On Wednesday, February 21, 2024, the Rancaekek and Jatinangor areas were struck by a tornado. The strong winds that crossed the Bandung-Garut Highway uprooted trees and several billboards. The fast-spinning winds also wreaked havoc on factories, the BORMA shopping center, and hundreds of residential houses. Dozens of people were injured, but as of the writing of this article, there have been no reported fatalities.

This rare phenomenon in Indonesia has prompted researchers from the National Research and Innovation Agency (BRIN) to investigate further. In her post on Twitter, Erma Yulihastin, a climatology expert at BRIN, stated that the rampage of the wind in Rancaekek falls into the category of a tornado, marking it as the first tornado in Indonesia. Located in a highland area protected by mountains, the Bandung Basin has been hit by tornadoes several times. The Sundanese people refer to this natural phenomenon as “angin puyuh” (whirlwind).

Prior to this recent event, Rancaekek was last hit by a tornado in 2019. While it did not cause any fatalities, the windstorm that struck Jelegong Village and parts of the Bumi Rancaekek Kencana housing complex injured dozens of residents and damaged hundreds of homes. Decades earlier, in October 1933, reports from several contemporary newspapers indicated that Rancaekek was also hit by a tornado, destroying dozens of houses and claiming one life. Five years later, a similar event occurred in the Ciparay area, about 9 kilometers south of Rancaekek, where the strong winds damaged nine warehouses in the market and injured many people.

Long before the appearance of tornadoes in Rancaekek, a similar phenomenon occurred near the city of Bandung. In 1913, a strong windstorm devastated the plantations in Ciumbuleuit, located 4 pals (6 km) north of the center of Bandung. The newspaper Bataviaasch Nieuwsblad, dated February 27, 1913, vividly described the event, stating that several factory walls collapsed and heavy wooden beams were thrown near the administrator’s house. While some employee houses were damaged, a few remained inhabitable.

Following its occurrence in Ciumbuleuit, the tornado reappeared, this time east of Bandung. In early January 1922, the newspaper Het nieuws van den dag voor Nederlandsch-Indie reported a storm in the eastern part of Bandung. Although no lives were lost, the tornado destroyed the telephone network, disrupting interlocal communication from Bandung to the east.

Although rare, the phenomenon of tornadoes in the Bandung Basin must not be ignored. The historical records mentioned above provide information that large winds hitting Bandung will be extremely strong and destructive once they form. In addition to vigilance, educating the public about mitigation is crucial. The government can collaborate with scientists to create educational materials on what people should prepare for before a tornado strikes. In an official release issued by BRIN, the Head of the Climate and Atmosphere Research Center, Albertus Sulaiman, explained that interdisciplinary collaboration and public participation can accelerate public understanding of tornadoes, enabling early detection, mitigation, and adaptation.
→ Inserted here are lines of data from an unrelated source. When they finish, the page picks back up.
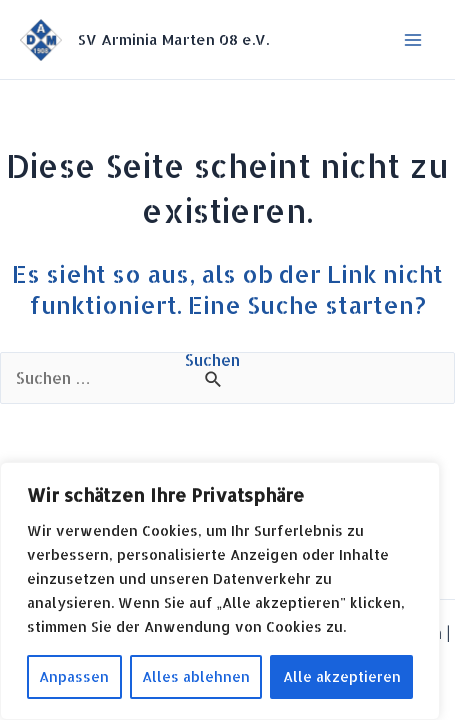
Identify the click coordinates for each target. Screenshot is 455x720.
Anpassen (74, 676)
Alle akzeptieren (342, 676)
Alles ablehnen (196, 676)
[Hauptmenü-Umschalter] (413, 40)
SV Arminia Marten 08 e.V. (173, 39)
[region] (220, 591)
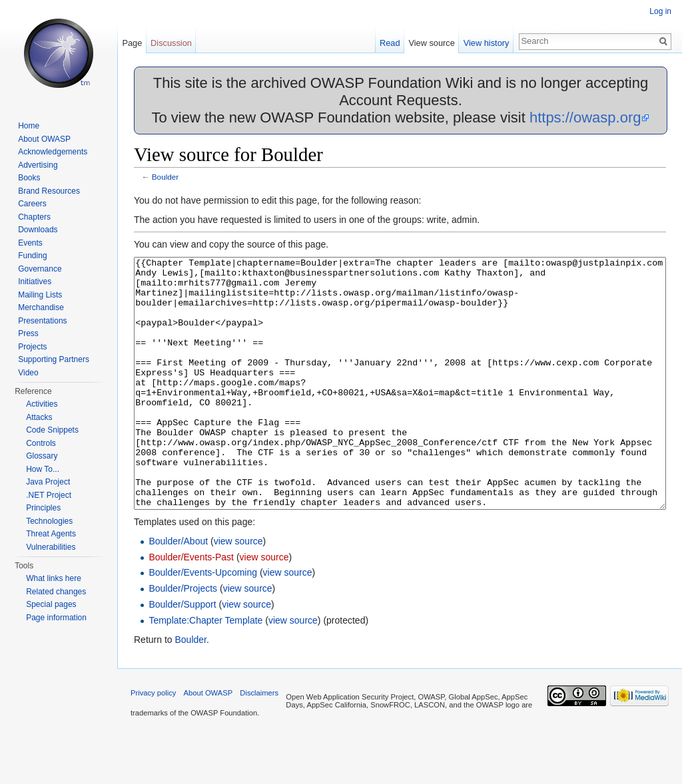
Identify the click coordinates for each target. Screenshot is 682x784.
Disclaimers (259, 743)
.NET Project (49, 495)
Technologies (49, 521)
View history (486, 43)
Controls (41, 443)
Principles (43, 508)
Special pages (51, 604)
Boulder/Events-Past (191, 607)
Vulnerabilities (51, 547)
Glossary (41, 456)
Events (30, 243)
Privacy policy (153, 743)
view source (238, 591)
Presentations (42, 321)
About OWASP (44, 139)
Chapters (34, 217)
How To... (43, 469)
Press (28, 333)
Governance (39, 269)
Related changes (56, 592)
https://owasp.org (585, 117)
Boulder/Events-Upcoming (202, 622)
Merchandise (41, 307)
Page (132, 43)
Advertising (37, 165)
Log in (660, 11)
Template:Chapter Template (205, 670)
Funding (32, 256)
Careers (32, 204)
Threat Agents (51, 534)
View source (431, 43)
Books (29, 178)
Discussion (171, 43)
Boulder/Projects (182, 638)
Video (28, 373)
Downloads (37, 230)
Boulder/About (178, 591)
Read (390, 43)
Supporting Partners (53, 359)
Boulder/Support (182, 654)
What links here (53, 578)
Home (29, 126)
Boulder (165, 176)
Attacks (39, 417)
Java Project (48, 482)
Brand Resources (49, 191)
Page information (56, 618)
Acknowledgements (53, 152)
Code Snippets (52, 430)
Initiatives (35, 282)
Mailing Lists (40, 295)
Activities (41, 404)
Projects (32, 347)
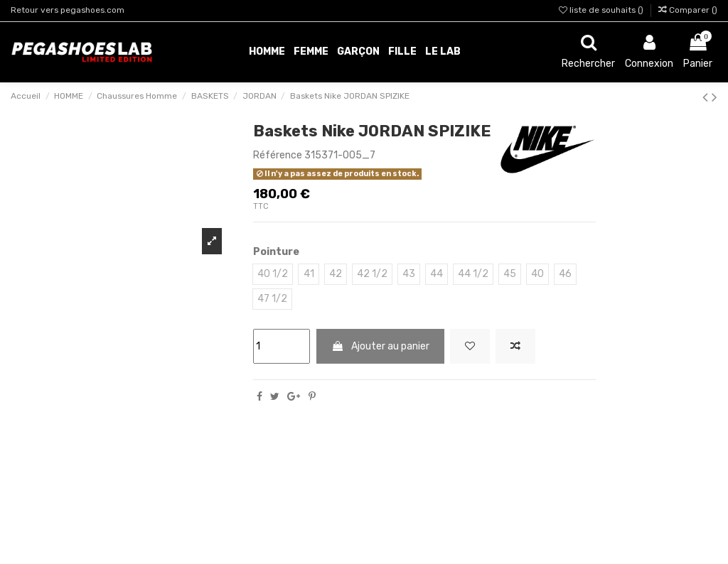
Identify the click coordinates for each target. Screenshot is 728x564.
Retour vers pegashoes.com (68, 10)
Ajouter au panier (380, 346)
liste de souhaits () (602, 10)
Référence (277, 155)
Indonesia could perhaps take a cue from the United States in addressing tornado phenomena. The U.S. government, through the National Weather Service, conducts tornado research and provides early warnings to the public if a tornado forms. For example, the Indonesian government could develop tools or methods to predict the arrival of tornadoes or large-scale winds, allowing residents to prepare if such winds occur. This tool would alert residents and prioritize actions when early warnings are issued. The government could also educate people on what to do if a tornado suddenly occurs, whether they should leave their homes, take cover under a table, or prepare a room under the house well in advance.

Efforts like these are crucial to minimizing material losses and casualties. Rancaekek, like other places in Indonesia, has a relatively high potential for natural disasters. Earthquakes, floods, landslides, and now large-scale tornadoes are all potential threats. Now, it’s up to us to respond accordingly.